Exercise tips for new mums

Wait until after your postnatal check

Before commencing exercise again it is important to get clearance from your doctor and the time that you need to wait before starting can vary between 6 to 12 weeks depending on whether you have had a natural birth or caesarean.  With a new baby around, finding the time to fit exercise into your daily life can be tricky, but not impossible, as long as you make it a priority and remember to follow a healthy eating plan.

Strengthen and tighten

The main focus for new mums should be to strengthen and tighten the muscles that have been stretched during pregnancy and childbirth. These are the abdominal and pelvic floor muscles.  You can start with some gentle tightening exercises for these areas simply by sucking in and contracting the muscles.  It is important to avoid any kind of crunch exercise for the first 6 weeks whilst the muscles repair and focus more on stabilising exercises.  Strengthening your pelvic floor will help you guard against the perils of stress incontinence.

Walk every day

Every day, try to take a short walk, so why not take your baby with you in their pushchair?  Walking will increase your circulation and give your body a gentle workout.
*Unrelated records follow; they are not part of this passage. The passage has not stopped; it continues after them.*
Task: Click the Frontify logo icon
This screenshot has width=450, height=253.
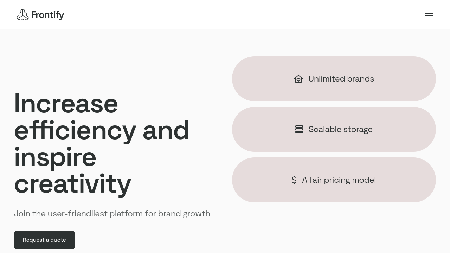Action: (23, 15)
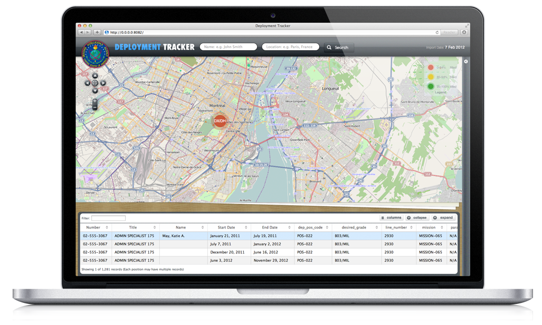Click the green 95-100% filled legend circle
Viewport: 542px width, 325px height.
pos(431,86)
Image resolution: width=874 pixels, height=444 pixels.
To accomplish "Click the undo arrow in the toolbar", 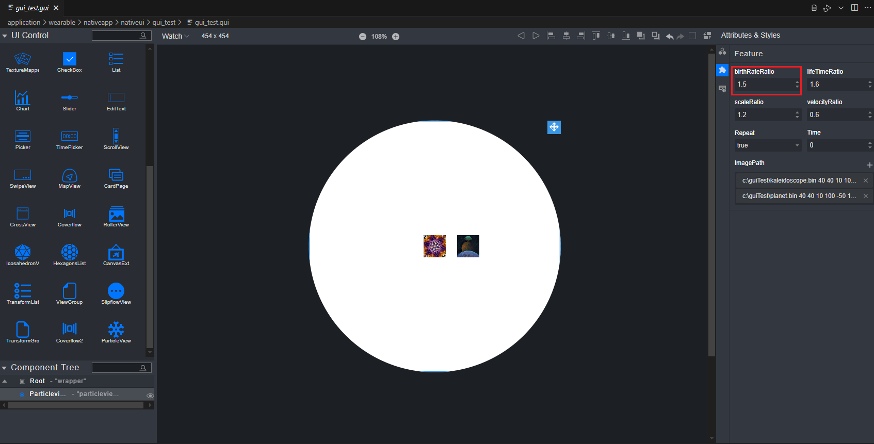I will tap(670, 36).
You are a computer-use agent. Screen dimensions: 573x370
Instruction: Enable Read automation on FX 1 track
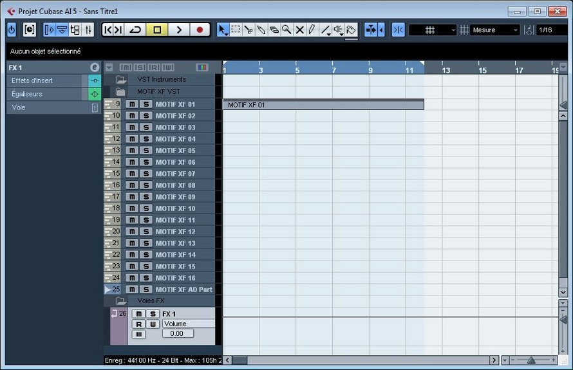[138, 324]
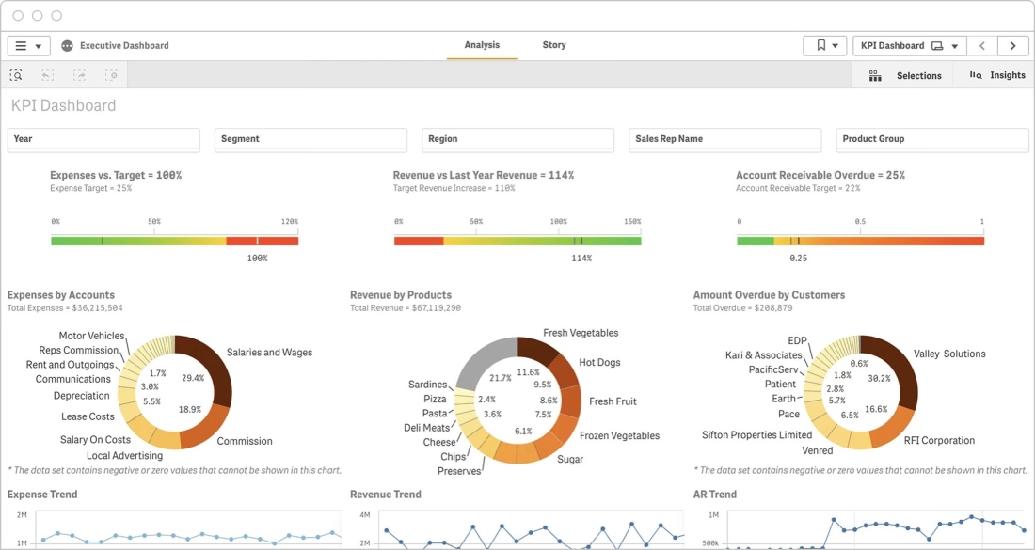Open the Insights panel
1035x550 pixels.
coord(996,75)
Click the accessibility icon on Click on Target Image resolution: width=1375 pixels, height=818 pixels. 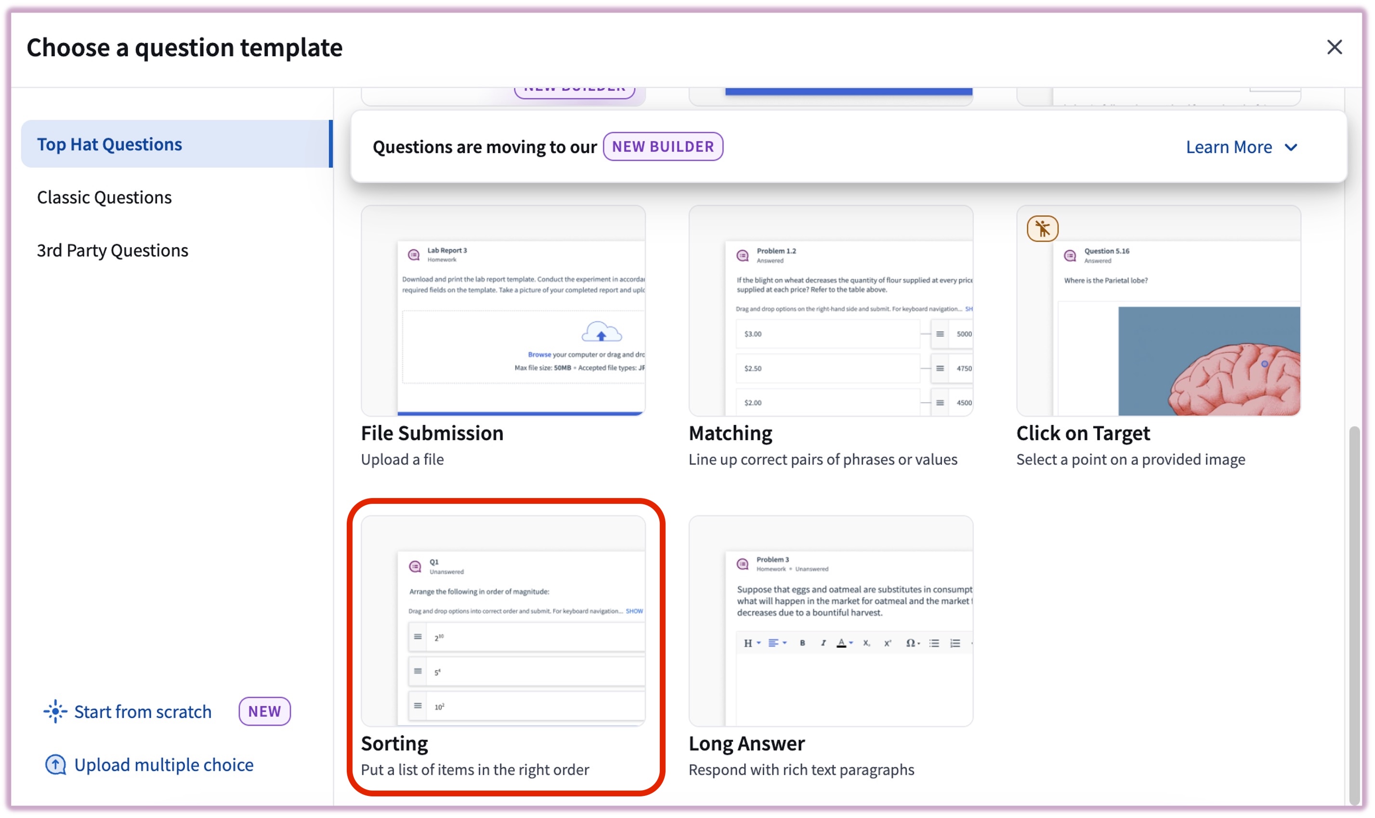[x=1042, y=228]
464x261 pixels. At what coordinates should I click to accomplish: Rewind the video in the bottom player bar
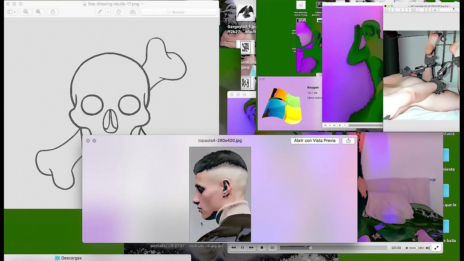(x=233, y=248)
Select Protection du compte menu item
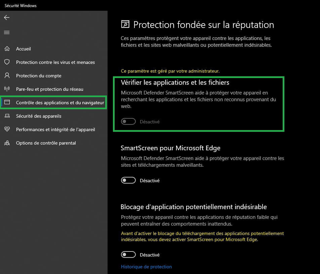This screenshot has height=274, width=320. [39, 76]
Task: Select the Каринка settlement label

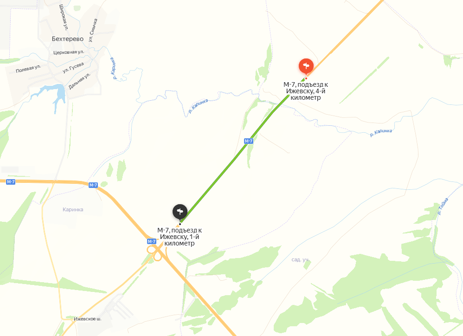Action: click(73, 210)
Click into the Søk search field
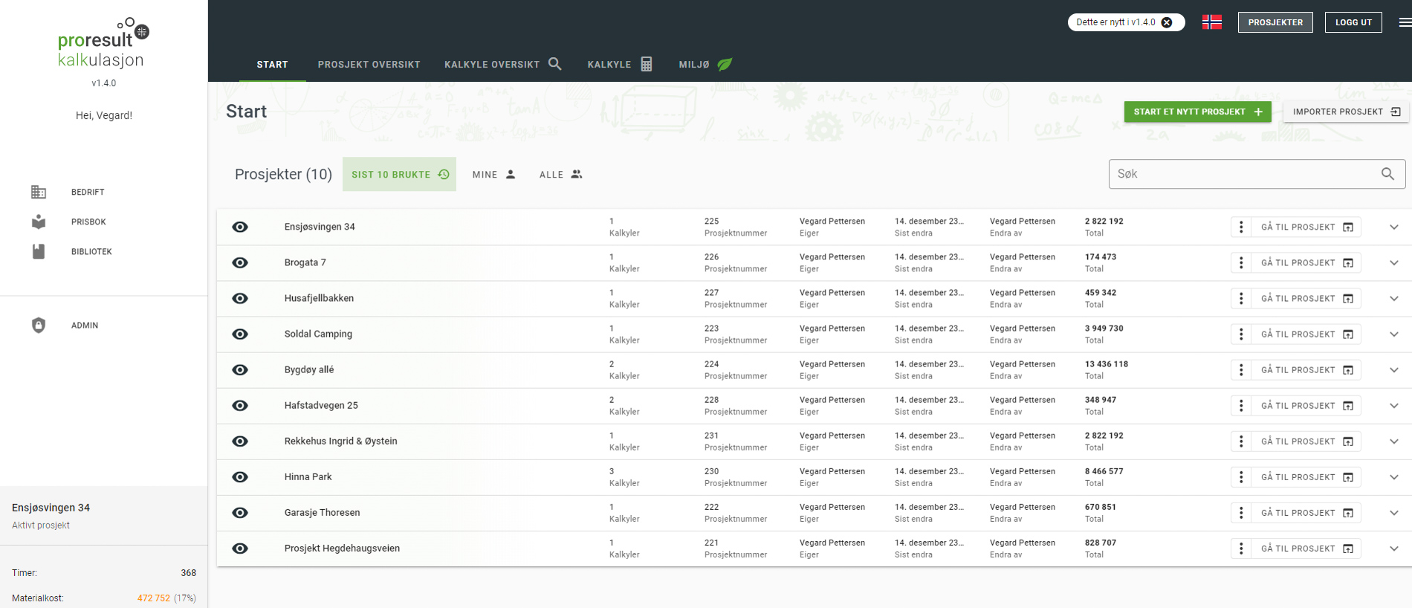 pos(1241,174)

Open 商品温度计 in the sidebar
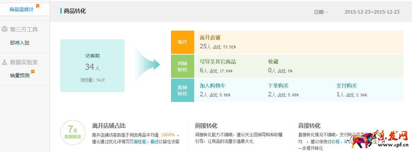pos(21,9)
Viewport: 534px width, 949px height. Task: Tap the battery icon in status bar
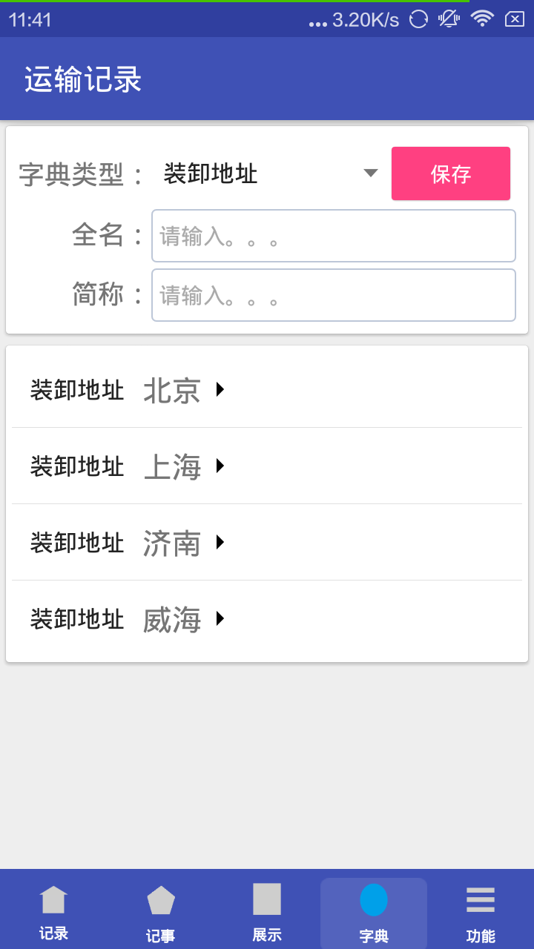coord(515,19)
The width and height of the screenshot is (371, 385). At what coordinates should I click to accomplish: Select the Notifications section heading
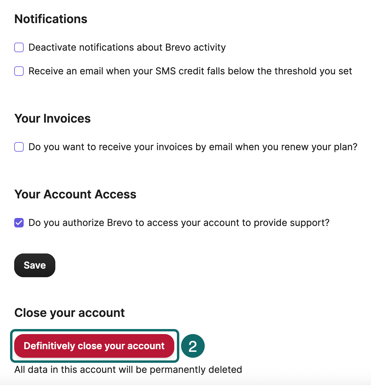pyautogui.click(x=51, y=19)
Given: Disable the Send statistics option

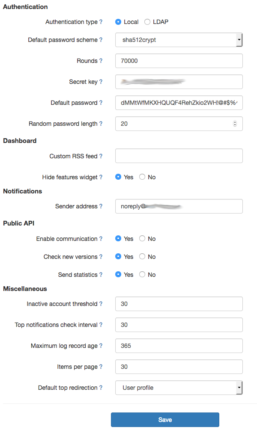Looking at the screenshot, I should point(142,275).
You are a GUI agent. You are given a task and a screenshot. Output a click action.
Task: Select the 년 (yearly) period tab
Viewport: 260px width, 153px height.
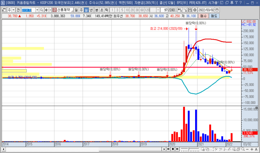pos(91,10)
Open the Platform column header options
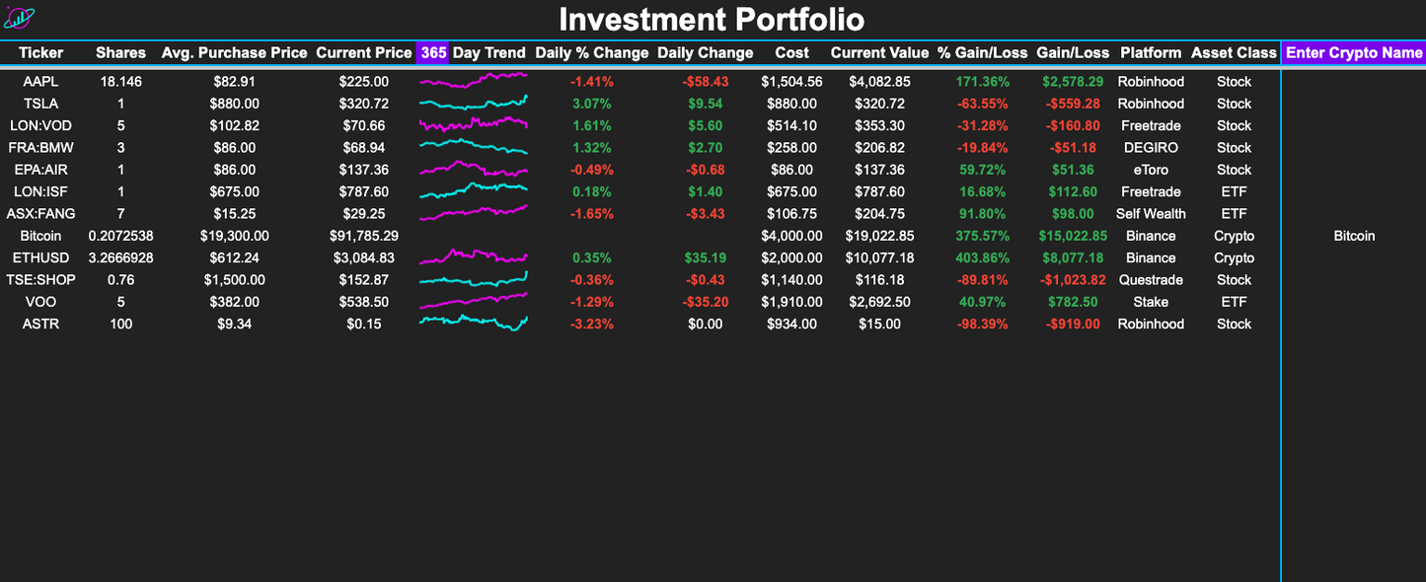 pos(1151,52)
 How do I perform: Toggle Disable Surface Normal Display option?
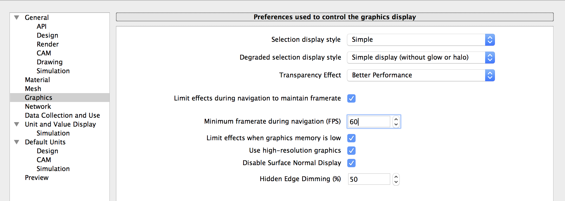point(351,163)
Being out and about with your baby can improve your mood as well as your fitness.

Exercise Tips for New Mums

Start off with short 10 to 15 minute walk, trying to build up to about an hour of continuous walking, four to five days a week.

Exercise with others

Focus on fast movements using your arms and legs that make your heart beat faster. Allow yourself to get a little of breath, but not so much that you can’t hold a conversation.  Try to find a local new mums group or grab a friend to walk with – this will help to stay motivated as well as fit!

Exercise after breastfeeding

Don’t forget that if you’re breastfeeding, always exercise after feeding your baby or express before you exercise. Moving about with full beasts can be uncomfortable. You may need to use a sports bra over your maternity bra for extra support.

Listen to your body

The key is to nurture yourself and listen to your body, make it a priority to connect with your baby rather than thinking you must exercise daily.

About CJ’s Fitbumps: CJ is a pre and postnatal holistic health coach, group exercise instructor, personal trainer, nutrition expert and author of The Winning Physique. She provides specialist pre and post natal fitness classes and coaching at Riverside Ice and Leisure as well as offers one to one personalised health coaching programs lifestyle consultations and personal training. Find me at www.cjsfitbumps.com, email me via [email protected] or call me 07557683770.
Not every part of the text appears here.